Microorganisms Live And Die For You
In soils already rich in nitrogen, little or no N-fixation occurs, even if seeds or plants are treated to be sure inoculating bacteria are present. Nevertheless, inoculation is worth while, since there is a chance it might add a little nitrogen to the soil. The cost of inocula­tion is so low that it is not worth considering. Results can be checked by direct observation of plants: if roots are covered with hard knots when pulled up in fall (barring a serious infestation of nematodes), chances are good that a gain in nitrogen was effected.

One other group of plants, the alders, can work like the legumes. A different organism is responsible, but it, too, fixes atmospheric nitrogen.

The fungi called mycorrhizae are discussed at this point rather than later in the chapter with other fungi because they once were thought to be capable of fixing nitrogen from the air. This theory is not considered valid at this time, but so little is actually known about these fungi that scientists will not make definite statements as to their function. Mycorrhizae cover roots of certain plants like azaleas, rhododendrons, blueberries and beeches with a felt-like sheath of mycelium. Once this sheath covers the root system of a plant, few or no root hairs are produced-the sheath of mycelium seems to function in their place. Apparently the fungus is able to predigest food from soil, to take ammonium compounds from the soil and feed them to the host plant. The fungus cannot, as far as I can learn, use ammonia gas directly.

Since most of the plants to which mycorrhizae seem to be impor­tant grow in acid soils (where full breakdown of ammonium compounds into nitrates is slow or non-existent), the fungus probably enables its host to survive where otherwise it might starve for lack of nitrogen.

Significantly, cultural practices which protect and stimulate mycorrhizae are best for the host plant as well. These include increasing organic content of soils, supplying constant moisture without satura­tion, aeration of the soil, and mulching to protect the soil from too much heat and from drying.

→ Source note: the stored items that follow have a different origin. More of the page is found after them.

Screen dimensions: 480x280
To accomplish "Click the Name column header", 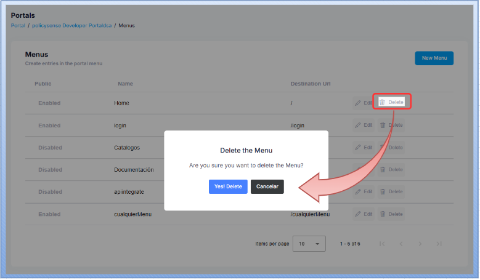I will pyautogui.click(x=125, y=84).
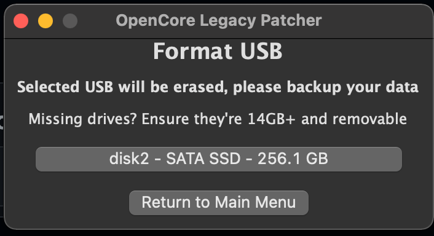Close the OpenCore Legacy Patcher window
The height and width of the screenshot is (236, 434).
[21, 21]
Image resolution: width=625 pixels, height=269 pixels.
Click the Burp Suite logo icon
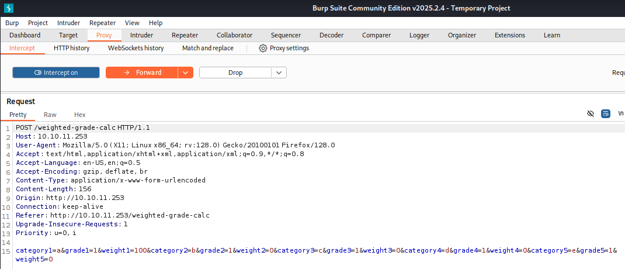(x=8, y=8)
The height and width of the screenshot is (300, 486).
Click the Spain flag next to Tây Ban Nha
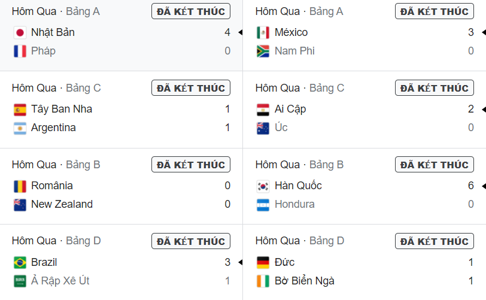point(20,110)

The conversion of complex proteins to usable nitrate compounds can be called nitrification (years ago it was called ammonification). The critical step in the nitrification process, in so far as the conservation of soil fertility goes, is in the release of ammonium products. If the wrong kind of fermentation of the proteins takes place at this point, or if the right bacteria are not present to take up the gas, free ammonia may be developed and escape to the atmosphere. A good example of this is in a pile of fresh manure, where certain bacteria secrete an enzyme called urease, which transforms urea into ammonium carbonate.